**Dataset entries**
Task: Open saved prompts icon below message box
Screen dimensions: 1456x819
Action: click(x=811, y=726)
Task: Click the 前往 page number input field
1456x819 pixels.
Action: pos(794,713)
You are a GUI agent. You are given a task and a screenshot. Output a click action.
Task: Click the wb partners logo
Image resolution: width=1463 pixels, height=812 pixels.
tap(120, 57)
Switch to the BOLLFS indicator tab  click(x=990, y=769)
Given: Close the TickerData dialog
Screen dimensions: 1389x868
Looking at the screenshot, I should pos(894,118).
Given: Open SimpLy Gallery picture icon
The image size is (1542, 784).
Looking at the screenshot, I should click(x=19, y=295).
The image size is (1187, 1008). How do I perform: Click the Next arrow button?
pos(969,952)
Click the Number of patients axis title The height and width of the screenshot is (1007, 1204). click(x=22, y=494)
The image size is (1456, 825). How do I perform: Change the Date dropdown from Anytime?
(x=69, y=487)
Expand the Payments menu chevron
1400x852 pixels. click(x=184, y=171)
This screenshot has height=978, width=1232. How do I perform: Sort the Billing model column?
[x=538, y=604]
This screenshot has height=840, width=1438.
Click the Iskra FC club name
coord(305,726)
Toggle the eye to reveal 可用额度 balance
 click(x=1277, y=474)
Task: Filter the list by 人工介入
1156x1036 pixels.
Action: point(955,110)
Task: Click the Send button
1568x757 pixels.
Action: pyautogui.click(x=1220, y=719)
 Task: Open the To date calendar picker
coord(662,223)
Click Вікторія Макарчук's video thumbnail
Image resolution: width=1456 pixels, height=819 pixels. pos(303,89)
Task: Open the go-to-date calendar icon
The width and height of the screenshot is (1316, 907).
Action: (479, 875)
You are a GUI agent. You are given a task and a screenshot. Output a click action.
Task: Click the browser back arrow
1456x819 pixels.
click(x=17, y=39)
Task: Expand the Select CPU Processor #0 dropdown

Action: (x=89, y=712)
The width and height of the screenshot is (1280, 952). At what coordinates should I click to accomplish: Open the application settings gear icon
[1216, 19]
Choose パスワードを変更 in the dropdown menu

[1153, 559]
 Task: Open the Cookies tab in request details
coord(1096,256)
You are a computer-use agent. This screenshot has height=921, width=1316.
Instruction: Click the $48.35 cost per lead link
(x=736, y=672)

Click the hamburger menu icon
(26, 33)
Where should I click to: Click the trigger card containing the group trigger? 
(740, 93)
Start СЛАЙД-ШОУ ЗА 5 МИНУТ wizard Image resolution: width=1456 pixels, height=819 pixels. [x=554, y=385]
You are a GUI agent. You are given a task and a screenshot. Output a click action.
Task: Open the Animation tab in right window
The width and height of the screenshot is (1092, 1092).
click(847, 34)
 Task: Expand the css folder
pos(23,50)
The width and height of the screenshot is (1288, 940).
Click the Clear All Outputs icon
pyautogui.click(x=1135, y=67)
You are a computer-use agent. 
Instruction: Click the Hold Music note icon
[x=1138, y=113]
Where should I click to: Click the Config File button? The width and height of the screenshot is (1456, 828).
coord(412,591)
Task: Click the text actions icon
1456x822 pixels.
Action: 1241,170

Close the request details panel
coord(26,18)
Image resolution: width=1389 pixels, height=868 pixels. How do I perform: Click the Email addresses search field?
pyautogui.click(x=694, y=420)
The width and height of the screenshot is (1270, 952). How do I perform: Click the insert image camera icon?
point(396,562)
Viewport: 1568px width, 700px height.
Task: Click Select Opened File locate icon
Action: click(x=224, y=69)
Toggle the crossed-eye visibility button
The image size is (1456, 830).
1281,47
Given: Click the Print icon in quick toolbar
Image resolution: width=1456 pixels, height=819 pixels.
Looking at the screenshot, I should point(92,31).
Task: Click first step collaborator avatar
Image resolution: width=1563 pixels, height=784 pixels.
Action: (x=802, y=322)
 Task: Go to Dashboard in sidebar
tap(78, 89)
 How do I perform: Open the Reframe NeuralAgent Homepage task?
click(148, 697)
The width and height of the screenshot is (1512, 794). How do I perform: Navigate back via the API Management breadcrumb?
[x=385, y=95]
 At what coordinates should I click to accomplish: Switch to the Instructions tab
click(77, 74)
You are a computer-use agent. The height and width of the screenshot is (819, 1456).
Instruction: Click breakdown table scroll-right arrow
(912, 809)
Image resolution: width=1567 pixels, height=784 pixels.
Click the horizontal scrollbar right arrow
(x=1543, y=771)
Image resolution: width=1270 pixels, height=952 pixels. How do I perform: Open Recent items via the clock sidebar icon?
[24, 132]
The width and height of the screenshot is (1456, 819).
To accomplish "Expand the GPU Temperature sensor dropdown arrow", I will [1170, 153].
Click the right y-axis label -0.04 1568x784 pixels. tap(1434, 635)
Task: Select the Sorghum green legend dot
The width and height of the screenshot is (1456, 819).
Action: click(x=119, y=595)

**The problem**
For every record above, print an exact copy.

**The completed task**
Task: Open saved prompts icon below message box
Screen dimensions: 1456x819
Action: click(x=811, y=726)
Task: Click the 前往 page number input field
1456x819 pixels.
Action: pos(794,713)
You are a GUI agent. You are given a task and a screenshot. Output a click action.
Task: Click the wb partners logo
Image resolution: width=1463 pixels, height=812 pixels.
tap(120, 57)
Switch to the BOLLFS indicator tab  click(x=990, y=769)
Given: Close the TickerData dialog
Screen dimensions: 1389x868
Looking at the screenshot, I should pos(894,118).
Given: Open SimpLy Gallery picture icon
The image size is (1542, 784).
Looking at the screenshot, I should click(x=19, y=295).
The image size is (1187, 1008). How do I perform: Click the Next arrow button?
pos(969,952)
Click the Number of patients axis title The height and width of the screenshot is (1007, 1204). click(x=22, y=494)
The image size is (1456, 825). How do I perform: Change the Date dropdown from Anytime?
(x=69, y=487)
Expand the Payments menu chevron
1400x852 pixels. click(x=184, y=171)
This screenshot has height=978, width=1232. How do I perform: Sort the Billing model column?
[x=538, y=604]
This screenshot has height=840, width=1438.
Click the Iskra FC club name
coord(305,726)
Toggle the eye to reveal 可用额度 balance
 click(x=1277, y=474)
Task: Filter the list by 人工介入
1156x1036 pixels.
Action: point(955,110)
Task: Click the Send button
1568x757 pixels.
Action: pyautogui.click(x=1220, y=719)
 Task: Open the To date calendar picker
coord(662,223)
Click Вікторія Макарчук's video thumbnail
Image resolution: width=1456 pixels, height=819 pixels. pos(303,89)
Task: Open the go-to-date calendar icon
The width and height of the screenshot is (1316, 907).
Action: (479, 875)
You are a GUI agent. You are given a task and a screenshot. Output a click action.
Task: Click the browser back arrow
1456x819 pixels.
click(x=17, y=39)
Task: Expand the Select CPU Processor #0 dropdown

Action: (x=89, y=712)
The width and height of the screenshot is (1280, 952). At what coordinates should I click to accomplish: Open the application settings gear icon
[1216, 19]
Choose パスワードを変更 in the dropdown menu

[1153, 559]
 Task: Open the Cookies tab in request details
coord(1096,256)
You are a computer-use agent. This screenshot has height=921, width=1316.
Instruction: Click the $48.35 cost per lead link
(x=736, y=672)

Click the hamburger menu icon
(26, 33)
Where should I click to: Click the trigger card containing the group trigger? 
(740, 93)
Start СЛАЙД-ШОУ ЗА 5 МИНУТ wizard Image resolution: width=1456 pixels, height=819 pixels. [x=554, y=385]
You are a GUI agent. You are given a task and a screenshot. Output a click action.
Task: Open the Animation tab in right window
The width and height of the screenshot is (1092, 1092).
click(847, 34)
 Task: Expand the css folder
pos(23,50)
The width and height of the screenshot is (1288, 940).
Click the Clear All Outputs icon
pyautogui.click(x=1135, y=67)
You are a computer-use agent. 
Instruction: Click the Hold Music note icon
[x=1138, y=113]
Where should I click to: Click the Config File button? The width and height of the screenshot is (1456, 828).
coord(412,591)
Task: Click the text actions icon
1456x822 pixels.
Action: 1241,170

Close the request details panel
coord(26,18)
Image resolution: width=1389 pixels, height=868 pixels. How do I perform: Click the Email addresses search field?
pyautogui.click(x=694, y=420)
The width and height of the screenshot is (1270, 952). How do I perform: Click the insert image camera icon?
point(396,562)
Viewport: 1568px width, 700px height.
Task: Click Select Opened File locate icon
Action: click(x=224, y=69)
Toggle the crossed-eye visibility button
The image size is (1456, 830).
1281,47
Given: Click the Print icon in quick toolbar
Image resolution: width=1456 pixels, height=819 pixels.
Looking at the screenshot, I should point(92,31).
Task: Click first step collaborator avatar
Image resolution: width=1563 pixels, height=784 pixels.
Action: (x=802, y=322)
 Task: Go to Dashboard in sidebar
tap(78, 89)
 How do I perform: Open the Reframe NeuralAgent Homepage task?
click(148, 697)
The width and height of the screenshot is (1512, 794). How do I perform: Navigate back via the API Management breadcrumb?
[x=385, y=95]
 At what coordinates should I click to accomplish: Switch to the Instructions tab
click(77, 74)
You are a computer-use agent. The height and width of the screenshot is (819, 1456).
Instruction: Click breakdown table scroll-right arrow
(912, 809)
Image resolution: width=1567 pixels, height=784 pixels.
Click the horizontal scrollbar right arrow
(x=1543, y=771)
Image resolution: width=1270 pixels, height=952 pixels. How do I perform: Open Recent items via the clock sidebar icon?
[24, 132]
The width and height of the screenshot is (1456, 819).
To accomplish "Expand the GPU Temperature sensor dropdown arrow", I will [1170, 153].
Click the right y-axis label -0.04 1568x784 pixels. tap(1434, 635)
Task: Select the Sorghum green legend dot
The width and height of the screenshot is (1456, 819).
Action: click(x=119, y=595)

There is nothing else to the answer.